Gene Therapy (Somatic)
Research | General Research | Gene Therapy (Somatic)
This is where therapeutic genes are inserted into tissue or cells to produce a naturally occurring protein or substance that is lacking or not functioning correctly in an individual patient.
Inherited retinal diseases are a diverse group of conditions that result from mutations in any one of over 100 different genes. Many of the genes have been identified and more is known about how they function. There is still further work to be done to identify and understand the remaining genes. The existing knowledge, however, gives a major impetus to develop gene-based treatments or therapies. The eye offers many unique advantages as a target organ for the development of gene therapy. It is easily accessible and allows localised exposure of the target tissue to therapeutic agents with limited risk of systemic effects.
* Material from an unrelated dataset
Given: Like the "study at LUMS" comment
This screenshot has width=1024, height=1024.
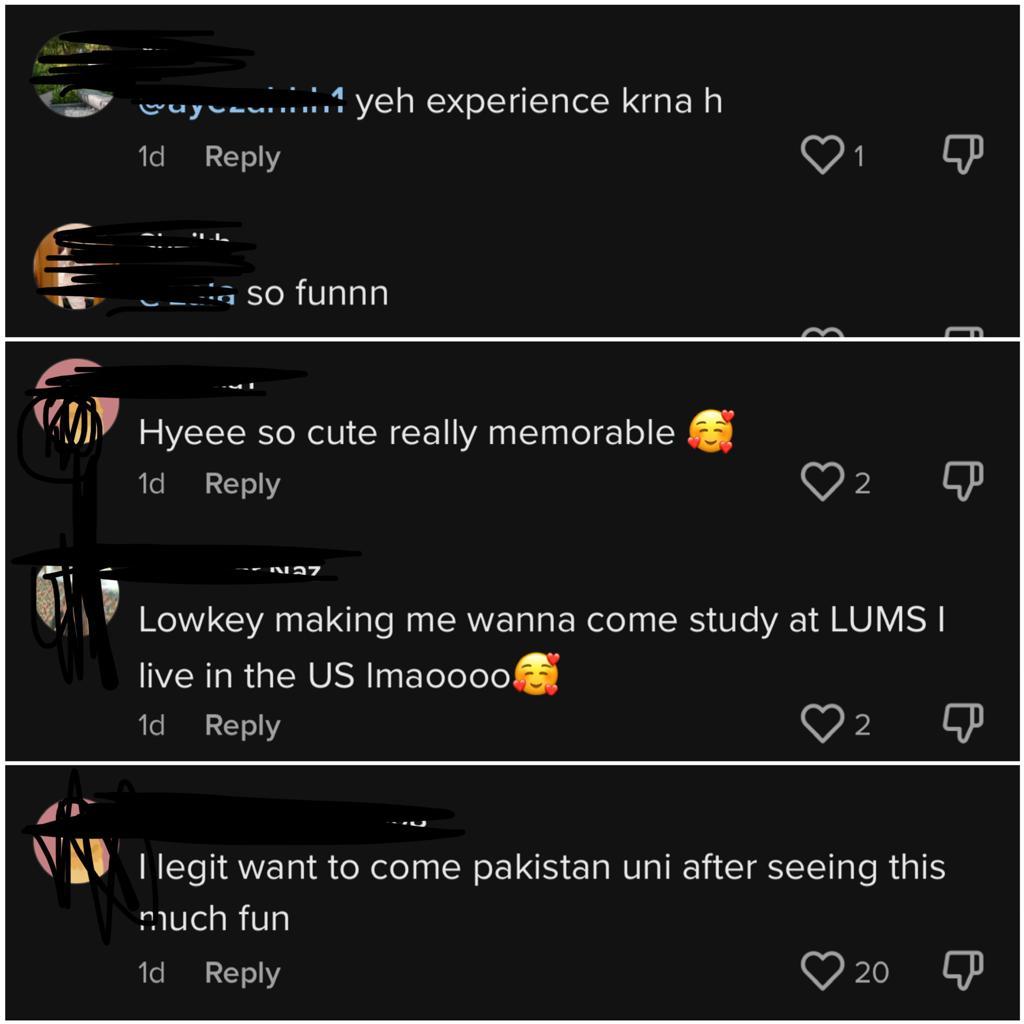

Recently there has been a significant step forward in the form of clinical trials to test a treatment for blindness in children caused by Leber's Congental Amaurosis (LCA) by researchers at UCL (University College London) and Moorfields Eye Hospital. This involves the first trials (on adults with the disease) inserting healthy copies of the gene into the cells of the retina to help them to function normally. Read more...(link to page with release about this) Clinical trials are also taking place in centres in other countries, including the U.S.A., into the LCA gene and genes linked to Stargardts disease.
Encapsulated cell therapy (ECT) refers to the insertion of a tiny device containing genetically modified retinal cells, which release a protein called ciliary neurotrophic factor (CNTF), into the eye. The hope is that the protein will "rescue" photoreceptors and reduce vision loss in some patients with different forms of retinal degeneration.